Architecture recommendations and data-processing techniques with Azure Synapse Analytics. This article of ours provides two architecture recommendations, besides showing how they ca be implemented an how data are provided for visualization.
Inhaltsverzeichnis
In addition to data ingestion, data processing in the Industrial Internet of Things (IIoT) is still a major challenge for many companies. How companies successfully implement IoT projects, and what a successful 6-point plan looks like, can be read here. Also shown is how IoT Central can be used to read an industrial robot's data from an OPC-UA server and deposit the data using Azure Blob Storage.
Industrial demand for cloud computing platforms such as Microsoft Azure is growing steadily.

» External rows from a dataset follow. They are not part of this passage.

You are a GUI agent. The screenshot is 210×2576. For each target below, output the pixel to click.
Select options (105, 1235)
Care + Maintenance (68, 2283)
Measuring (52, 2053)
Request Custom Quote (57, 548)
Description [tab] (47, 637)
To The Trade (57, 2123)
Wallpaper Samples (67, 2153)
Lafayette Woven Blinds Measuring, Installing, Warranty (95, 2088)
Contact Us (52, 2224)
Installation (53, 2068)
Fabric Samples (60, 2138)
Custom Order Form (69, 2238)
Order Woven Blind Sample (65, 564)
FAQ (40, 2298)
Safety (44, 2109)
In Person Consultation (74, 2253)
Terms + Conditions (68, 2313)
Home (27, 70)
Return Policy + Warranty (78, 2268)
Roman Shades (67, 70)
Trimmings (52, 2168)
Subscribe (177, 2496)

The resultant scalability and available IoT stack allow rapid ingestion, processing and analysis of industrial data from sources such as SCADA, as well as connection of different ERP & MES systems.
Azure Synapse Analytics
Microsoft Azure offers numerous services for processing IoT data. The architecture recommendations in the second section are based on Azure Synapse Analytics, a central analytics platform which combines data ingestion, processing, storage and visualization. In addition to (near) real-time data processing using Spark Pools and Synapse Notebooks, there is also a possibility of batch processing by means of Synapse Pipelines. Another advantage is integration with Azure Data Lake storage, as well as saving of data in delta format. Processed data can subsequently be visualized in combination with direct Power BI.
There are also further services allowing IoT data processing. These are discussed in the second blog article of this series of ours. We describe data processing with Azure Stream Analytics, and a serverless variant with Azure Functions.
Batch processing with Azure Synapse Analytics
Data saved using blob storage are loaded, transformed, and written to Azure Data Lake Storage Gen2 via Azure Pipelines. The pipeline created for this purpose contains two central functions. Firstly, columns must be converted to the correct data types; secondly, the JSON string column must be parsed. By means of a provided parseJson function, nested columns are extracted and inserted as individual columns into the data set.
The transformed data are stored in Azure Data Lake Storage, and made available for visualization using Synapse.
Finally, Azure Dedicated SQL Pool makes it possible to create a Power BI data set via a view of the data lake, and continuously update reports. A pipeline trigger can be selected in the management section of Azure Synapse Portal. A time schedule must be set there specifically for each case of batch processing.
(Near-) real-time processing with Azure Synapse Analytics
As an alternative to batch processing, data in this use case are forwarded to Synapse via Azure event hubs. Data processing takes place with the help of Spark Streaming and Azure Spark Pools, and is divided into various stages. A central service here is Azure Data Lake Storage Gen2 which reproduces the write-once, access-often analytics pattern in Azure. The employed storage format is delta, which offers higher reliability and performance for all data sources stored in ADLS, and is therefore very suitable for IoT data processing.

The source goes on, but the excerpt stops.